Most of the products I work on these days are written in Java, or a mix of Java and C++, and have browser-based UIs. The most important UI technologies in my area are HTTP, HTML, JavaScript, CSS, and JSP or ASP. Other products, developed elsewhere in the company, use different technologies, but in my area the browser is really taking over as far as new UI development goes. People like being able to access a security product's UI from wherever they are rather than having to go to the computer where the product is installed or install some kind of remote console.

If you're particularly interested in spam-killing you should research mail-based technologies (SMTP, IMAP, Exchange Server, etc.) because most of the coding is in getting the information about the mail and taking appropriate action. Much of what we do involves hooking into the file system, mail server, etc. and intercepting the files/messages as they are stored -- before they can do any damage.

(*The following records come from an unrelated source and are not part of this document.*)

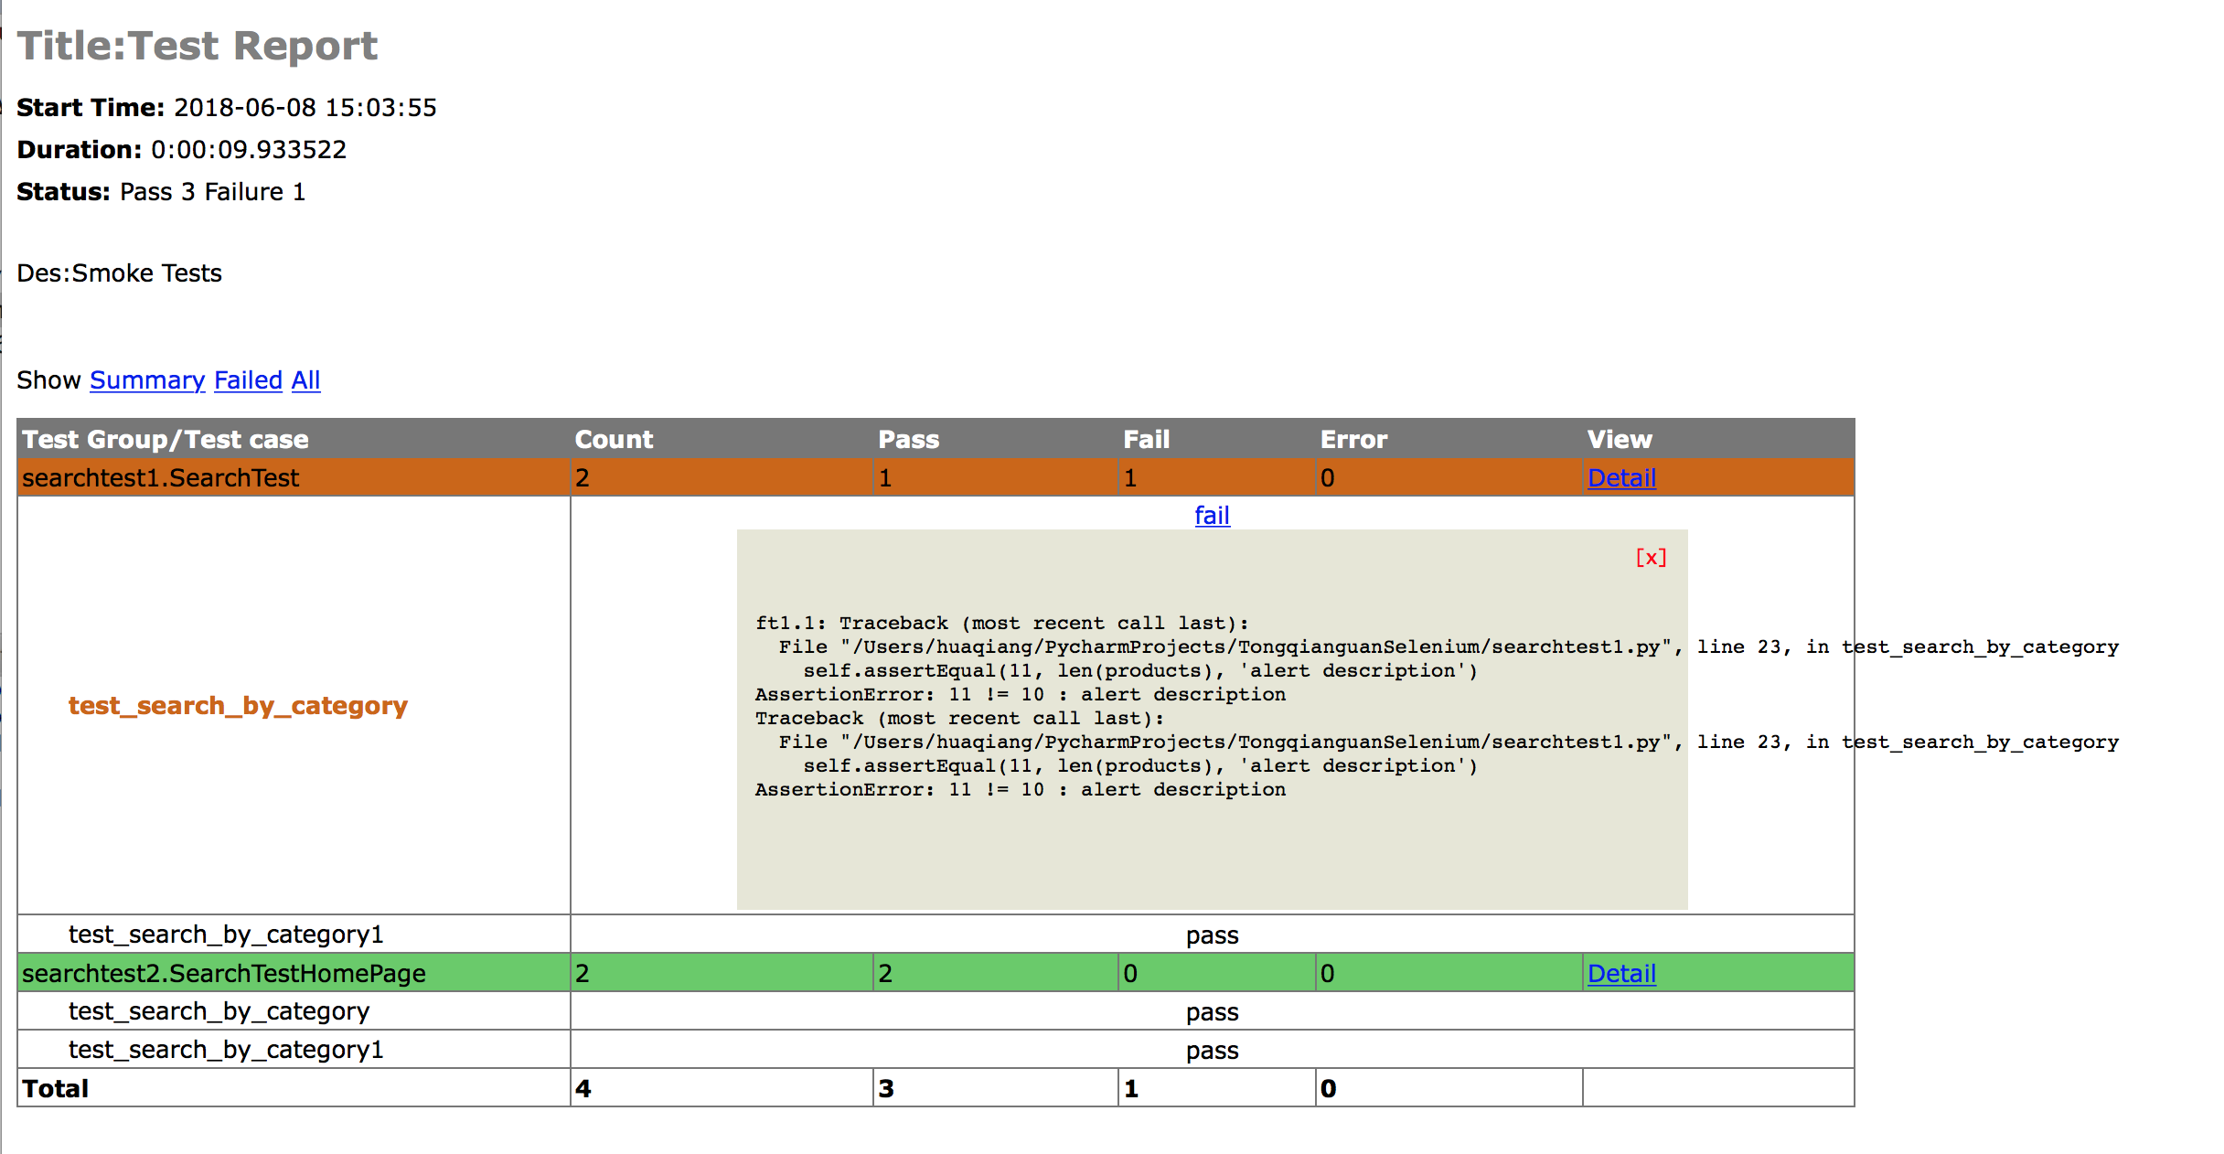Viewport: 2224px width, 1154px height.
Task: Click the View column header
Action: pyautogui.click(x=1619, y=440)
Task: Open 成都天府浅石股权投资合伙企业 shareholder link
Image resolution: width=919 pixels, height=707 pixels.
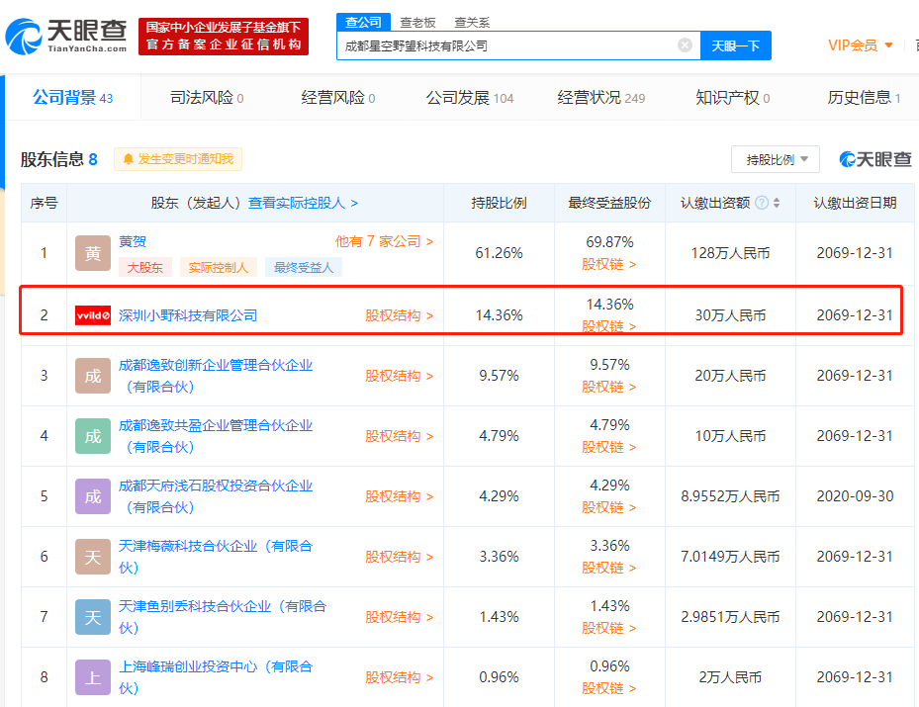Action: [215, 486]
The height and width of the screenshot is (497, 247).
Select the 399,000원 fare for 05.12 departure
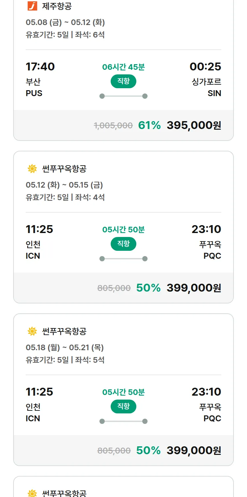pos(194,288)
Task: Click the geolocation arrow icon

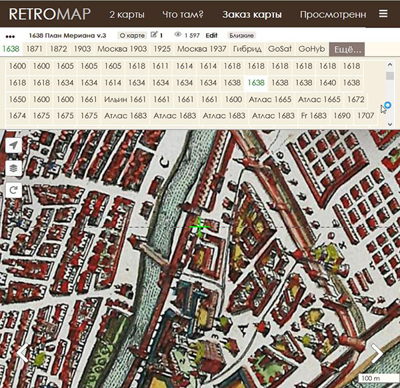Action: pos(13,146)
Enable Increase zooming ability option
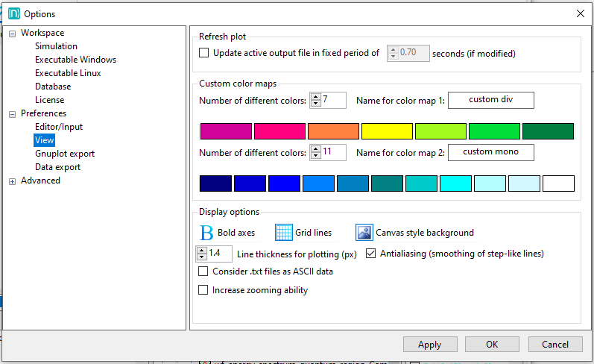 point(204,290)
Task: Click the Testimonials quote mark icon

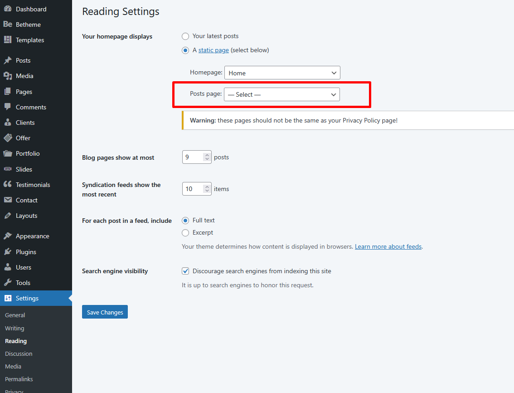Action: [x=8, y=185]
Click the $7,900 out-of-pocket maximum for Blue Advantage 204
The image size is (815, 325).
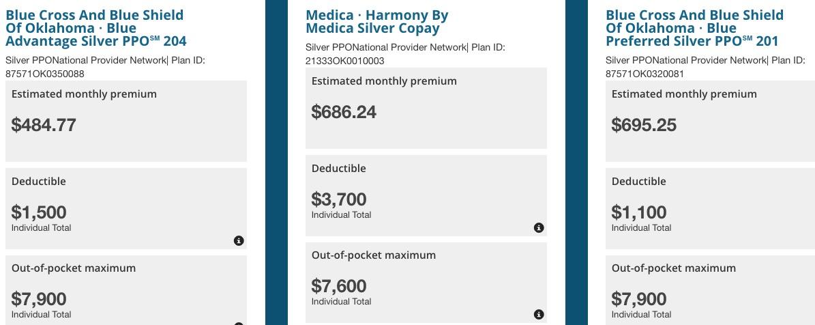(39, 299)
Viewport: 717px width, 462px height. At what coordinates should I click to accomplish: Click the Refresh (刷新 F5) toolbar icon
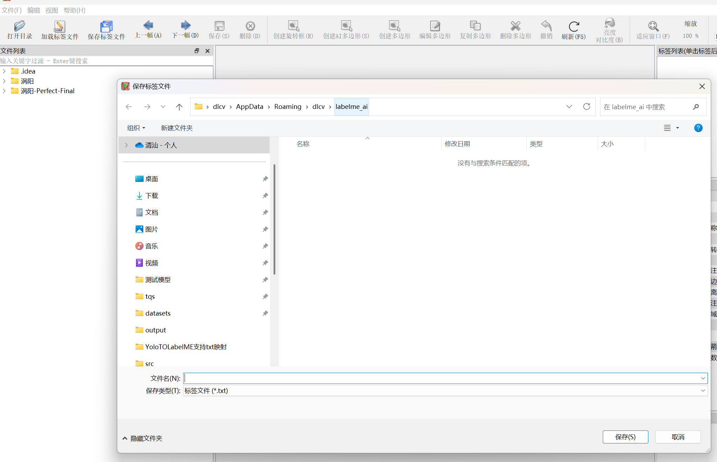click(x=573, y=27)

I don't know that I'd recommend changing to documentation as a career for you. It would be a substantial pay cut, and documentation writers don't get a lot of respect. Even though the documentation writers are often in the best position to know what would make the product more or less usable, they are rarely in the best position to make their opinions stick. I was a tech writer for 15 years, and switched to development because I wanted a chance to fix the UI problems I saw rather than just explain how to work around them.
Sunday, May 21st, 2006 12:23 am (UTC)
Thank you! I'll spend a bunch of time looking at McAfee's current openings. (Is there ANY way to say that that doesn't sound dirty? Positions. Whatever!) Looks like they have quite a few in my area, if I count both Santa Clara and Sunnyvale.

Thanks also for the list of topics to go look at. Some of those are not going to be hard to learn, and once I pick a direction it'll be good to have smaller things to get started on right away. Then I can tackle the bigger ones over time. That's very useful.

I think I know what you mean, sadly, about documentation people not being heard. My recent employer has one of the best I've ever met, a doc writer who sits in on technical meetings and actively bugs engineers for explanations, and still people don't seem to pay attention. I don't understand why. If it frustrates me when I'm a developer I can only imagine how buggy I'd be if I were the one doing the docs.